C’est la vie en communauté, des lits superposés. De la lessive à la main le soir, des chaussettes sur les sacs le lendemain. C’est des massages à l’arnica, de l’écriture de journal intime, une sieste express. C’est des odeurs, des douches, des rangements de sacs. Des discussions sur l’oreiller, des confidences. C’est des manques, de la nostalgie, des émotions, des coups de mou. Du réconfort, de l’écoute attentive. C’est des dortoirs, des ronfleurs et des boules quiès. Des nuits de plomb ou des sommeils légers. C’est des pensées sur l’avant, des réflexions sur le maintenant, des rêves sur l’après…

Sous mes paupières, ça pétille, ça crépite. J’ouvre les yeux. Sous mes paupières, il y a encore beaucoup d’indicible, d’indescriptible…

«Si tivapa, tu sorapa»…

Tous les matins, j’ai pris ce chemin. Tous les matins, je me suis levée pour aller plus loin. J’ai vécu des bonheurs intenses. Des éclats de joie, des plaisir simples démesurés. Je me sentais voler, j’étais guidée. Je me sentais heureuse. J’étais vivante et tellement reconnaissante. Je me sentais emplie de lumière. Profondément calme dans cet état de bien-être. J’ai surmonté les obstacles, j’ai traversé les moments de doutes, j’ai supporté la douleur. Je me suis retrouvée.

Le 30 octobre 2022, 15h30, Santiago. Assise face à la cathédrale, je contemple mes chaussures. Je les admire. Heureuse, en larmes, entourée de mes fidèles compagnons. Les mots ne sortent plus. Je suis béate. Je ne réalise pas. Toutefois, dans ce brouillard émotionnel, une phrase me revient en tête: «Si tivapa, tu sorapa»… *

Je vous souhaite à vous aussi, des condensés sous vos paupières. Des éclats dans vos cœurs. Des pépites dans vos souvenirs.

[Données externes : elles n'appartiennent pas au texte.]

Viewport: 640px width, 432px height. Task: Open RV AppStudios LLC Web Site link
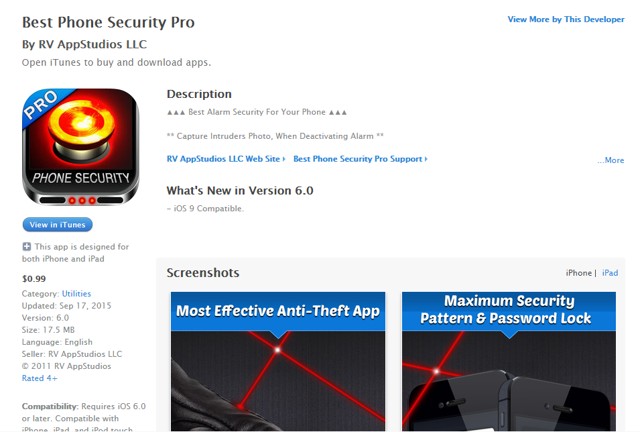point(223,159)
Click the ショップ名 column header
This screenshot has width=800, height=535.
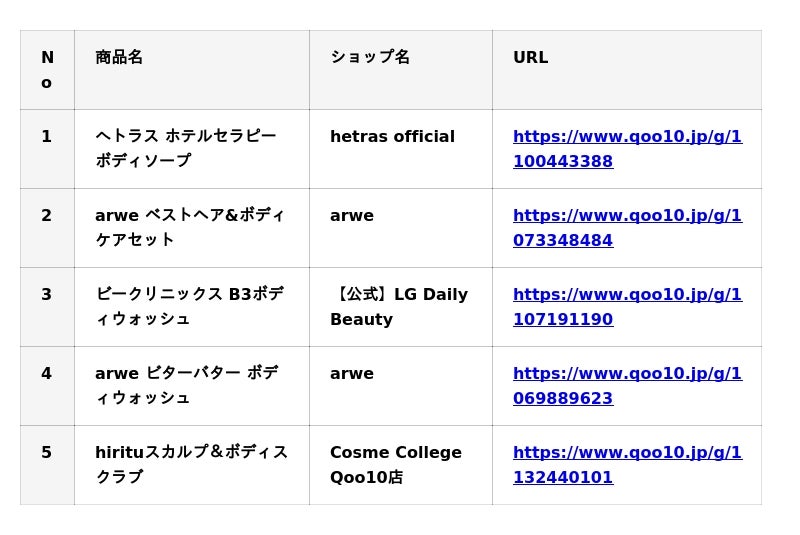tap(370, 58)
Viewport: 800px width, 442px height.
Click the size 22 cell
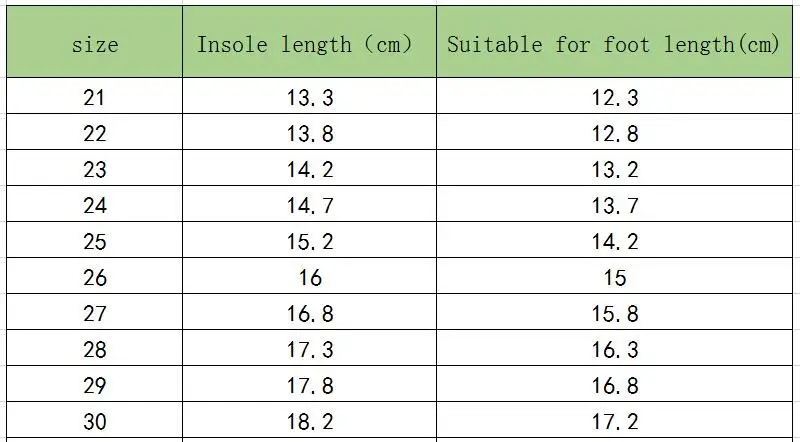point(95,134)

Allez-y, où que ce soit, et vous saurez… Savourez.

Bon chemin!

Manon Willemin


* Hommage à l’Alchimiste et à ses ardoises qui accompagnent les pèlerins sur la Voie du Puy-en-Velay. Une personnalité et un artiste qui accueille les marcheurs dans sa demeure atypique, dans son cocon un peu magique...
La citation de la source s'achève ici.